Anaemia develops during treatment in about 54% of initially non-anaemic cancer patients, caused by either the cancer itself or by the cytotoxic treatment. Before the advent of recombinant human erythropoietin (rHuEpo), blood transfusion was the only treatment option available for severe cancer-related anaemia. Three different Erythropoiesis Stimulating Agents (ESAs) are now available for the treatment of cancer patients: epoetin alpha, epoetin beta and darbepoetin alpha. The term epoetin is referred to both epoetin alpha and beta. Multiple studies and subsequent meta-analysis have demonstrated that ESA treatment can successfully increase haemoglobin levels and reduce the likelihood of transfusion. Randomized controlled studies in cancer patients undergoing chemotherapy have supported the notion that ESAs might improve tumour control or overall survival.

However, randomized clinical trials and systematic reviews of available clinical trials have demonstrated an increased risk of thromboembolism in patients receiving epoetin or darbepoetin. In fact, the sustained dose-dependent rise in haematocrit produced by Epo effectively abolishes the symptoms of anaemia, but at the cost of an increased blood viscosity.

Although ESAs have been employed for many years, results from several recent clinical trials have raised concerns that ESAs may have direct tumour-stimulating effects and promote tumour progression in anaemic cancer patients. While the safety of ESAs is now being debated, no prospective randomized trials have yet been conducted that adequately testing blood transfusions as an alternative approach to managing anaemia, or assessing the risks of transfusion in terms of safety and cost.

As Epo is frequently used in oncology practice to treat chemotherapy-induced anaemia in patients with cancer, a better understanding of in vitro and in vivo Epo and Epo receptor (EpoR) interactions in various types of cancer is of extreme importance. The effect of Epo on the survival rate of cancer patients is variable but it seems plausible that it might confer a survival benefit. A meta-analysis of 60 relevant studies found that anaemia increased the relative risk of death by 19% in lung cancer, 75% in head and neck cancer, 47% in prostate cancer, and 67% in lymphoma, and was associated with an overall estimated increased risk of death by 65%.

Three studies showed a statistically significant worse survival associated with the administration of Epo. In fact, Epo decreases the survival rate of patients with head and neck cancer, metastatic breast cancer, lymphoproliferative malignancies and advanced non-small-cell lung cancer.

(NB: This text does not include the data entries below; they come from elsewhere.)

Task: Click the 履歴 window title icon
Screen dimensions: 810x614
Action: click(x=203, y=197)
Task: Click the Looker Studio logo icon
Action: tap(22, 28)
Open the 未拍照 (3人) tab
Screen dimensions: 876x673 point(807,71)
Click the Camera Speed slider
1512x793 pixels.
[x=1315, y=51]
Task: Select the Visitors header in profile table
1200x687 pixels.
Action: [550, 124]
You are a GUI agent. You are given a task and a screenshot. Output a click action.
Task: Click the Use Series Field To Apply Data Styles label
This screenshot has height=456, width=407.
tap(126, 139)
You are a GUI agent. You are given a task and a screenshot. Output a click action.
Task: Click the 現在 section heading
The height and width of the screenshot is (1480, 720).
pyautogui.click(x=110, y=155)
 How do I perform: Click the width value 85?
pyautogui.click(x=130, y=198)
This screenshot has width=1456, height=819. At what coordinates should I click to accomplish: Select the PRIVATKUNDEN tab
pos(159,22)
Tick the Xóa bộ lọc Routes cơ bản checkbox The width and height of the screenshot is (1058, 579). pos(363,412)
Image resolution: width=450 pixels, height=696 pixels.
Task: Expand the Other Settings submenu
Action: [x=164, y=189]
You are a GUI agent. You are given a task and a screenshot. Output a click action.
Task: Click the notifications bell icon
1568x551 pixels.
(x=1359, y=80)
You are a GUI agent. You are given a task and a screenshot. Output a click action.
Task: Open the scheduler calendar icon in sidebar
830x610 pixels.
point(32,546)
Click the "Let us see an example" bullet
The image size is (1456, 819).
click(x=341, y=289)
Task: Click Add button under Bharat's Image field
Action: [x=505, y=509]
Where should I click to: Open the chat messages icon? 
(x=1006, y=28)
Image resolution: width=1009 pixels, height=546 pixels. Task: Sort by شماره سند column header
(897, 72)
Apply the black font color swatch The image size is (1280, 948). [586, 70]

In patients with head and neck cancer, the negative survival effects seemed to be confined to patients with EpoRpositive tumors only. In fact, patients whose tumor cells expressed EpoR had a worse progression-free survival after the administration of epoetin beta compared with those assigned placebo, whereas epoetin beta did not impair the outcome as compared with placebo in patients whose tumor cells were negative for EpoR.

Although these studies reported increased cardiovascular and thromboembolic events in Epo-treated patients (a well characterized risk of Epo treatment), the bulk of increased deaths was attributable to accelerated cancer progression. By contrast ESAs, which include Epo, did not reduce the survival rate of patients with small-cell lung cancer. Epo may be considered as an endogenous stimulator of vessel growth during tumour progression through an autocrine and/or paracrine loop. The negative effect of Epo on tumour growth may be further aggravated by its angiogenic activity. Epo administration to patients with multiple myeloma or with myelodysplastic syndrome might promote an angiogenic response in their bone marrow and cause further malignant transformation, resulting in plasma cell leukaemia and acute monoblastic leukemia, respectively.